The stable makeup of stablecoin

stablecoin, man with laptop staring at different fiat symbols

In 2008, Satoshi Nakamoto released the Bitcoin white paper, introducing the concept of a decentralized currency to the public. From that time on, many have turned to cryptocurrency for an alternative to traditional fiat currencies that offers decentralization, transparency of exchange, and ease of use—especially when it comes to international exchanges.

However, along with the plaudits have come disadvantages, notably the volatility of digital assets relative to the US Dollar. The perceived value of a specific cryptocurrency by investors can lead to wide fluctuations in the value of Bitcoin, Ether, and other types of crypto. This, in turn, can make cryptocurrency more difficult to use as a medium of exchange or store of value.

Enter stablecoins, an inherently less volatile option being considered the best of many worlds. They provide a desirable link between the stability of fiat currency and the decentralization and efficiency of cryptocurrency.

What are stablecoins and where did they come from?

Stablecoin is a catch-all phrase for cryptocurrency that is pegged to specific reserves or other asset types. More specifically, stablecoin is divided into four groups:

  • Fiat-collateralized stablecoins: Cryptocurrency assets secured against real-world currencies, such as USD Coin (USDC) and Gemini Dollar (GUSD).
  • Commodity-collateralized stablecoins: Cryptocurrency assets fixed against commodities, such as oil, gold, and silver. One example is Pax Gold (PAXG), which is one of the collateral types available on SALT’s platform.
  • Crypto-collateralized stablecoins: Algorithmic stablecoins that mint dollar equivalents based on the value of the crypto provided to backstop each unit.
  • Non-collateralized stablecoins: Stablecoins that automatically adjust its aggregate supply to maintain a certain price or pegged asset. 

The first stablecoins, BitUSD, and NuBits, came online in 2014 and were collateralized through various other cryptocurrencies. Also released in 2014 was RealCoin (now Tether), the first crypto to be backed by so-called “real” assets. Active dollar-based stablecoins today include Paxos Standard, TrueUSD, USD Coin, Tether USD, and Gemini Dollar.

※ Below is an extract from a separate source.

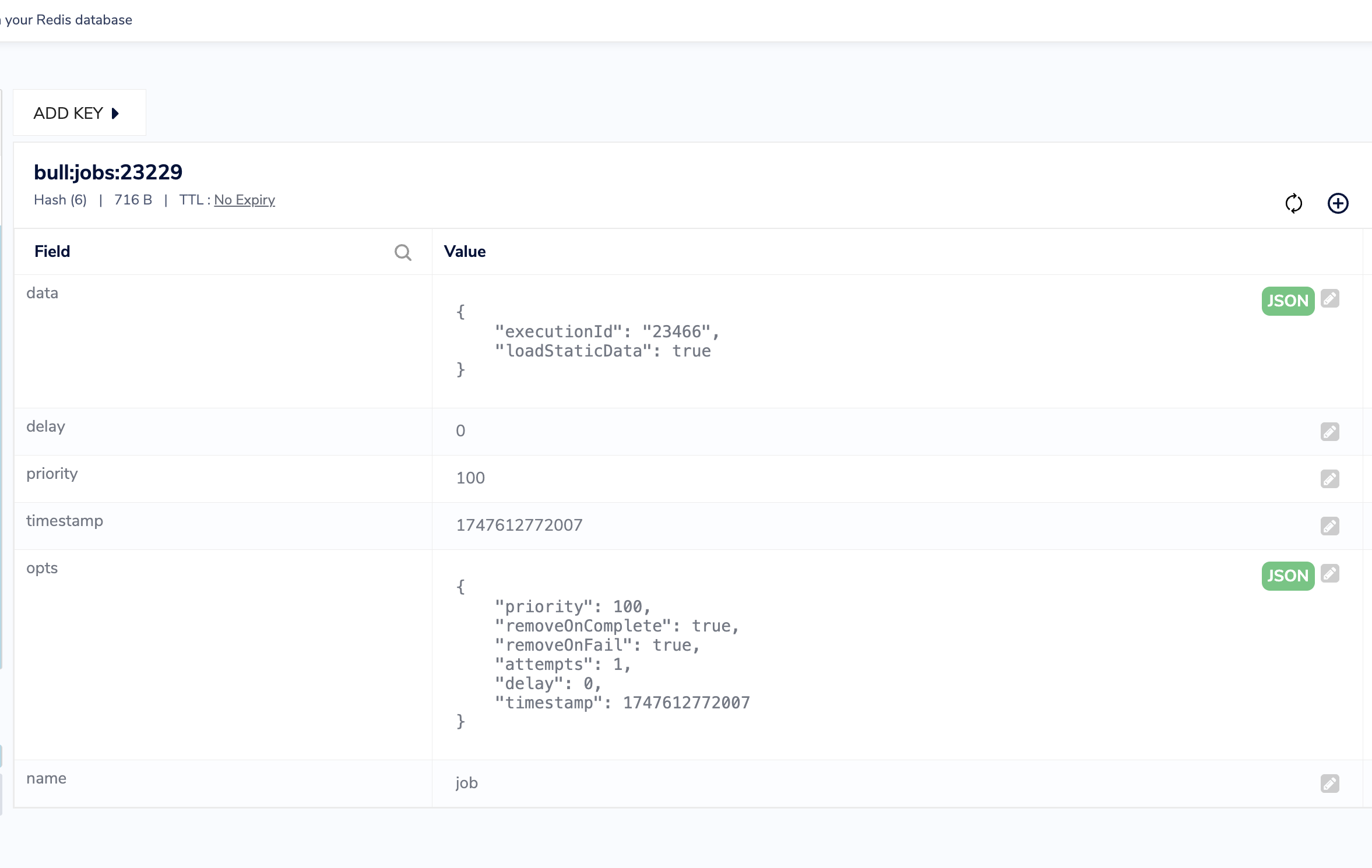Edit the timestamp field value
The width and height of the screenshot is (1372, 868).
[1330, 526]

How to use stablecoin for a crypto-backed loan

Though it might not be a strong addition to an investment portfolio, stablecoins are useful in many ways. For example, at SALT Lending, as a provider of crypto-backed loans, we accept stablecoins for:

  • Making direct payments on crypto-backed loans. Reimbursement via stablecoin is nearly instant, with minimal time lag between payment and acceptance.
  • Maintaining a more stable loan to value ratio on a loan, by boosting stablecoin holdings as part of overall collateral.
  • Depositing stablecoin at any time to protect the cryptocurrency collateral value during a market downturn. Stablecoin payments can be made outside of normal banking hours or holidays, unlike cash or fiat payments, meaning borrowers can manage loans without the need for a bank.

SALT also offers loan payouts via stablecoin or fiat currency. The advantage of a stablecoin payout is that only a stablecoin address is required, no bank account is needed.

The potential of stablecoins

Cryptocurrency enthusiasts see value in stablecoins given their decentralized properties, ability to facilitate better payment rails for global commerce, accessibility in unbanked jurisdictions, and programmability to streamline business operations.

Meanwhile, more traditional institutions are researching stablecoins for their potential in cross-border lending and overseas transactions without conversion into fiat, or sovereign currency. The Bank of Canada mentioned the use of stablecoin in its 2020 vision, focusing on it as a part of emerging payment technologies. Meanwhile, The U.S. Office of the Comptroller of the Currency released guidance indicating that national banks are free to hold reserve currencies for stablecoin.

While much of the world continues to rely on fiat currency for financial operations, digital currencies have been quickly disrupting this archaic financial infrastructure. Of those currencies, stablecoins could bridge the divide between cryptocurrency volatility, decentralized ownership, and providing banking solutions in otherwise untouched jurisdictions.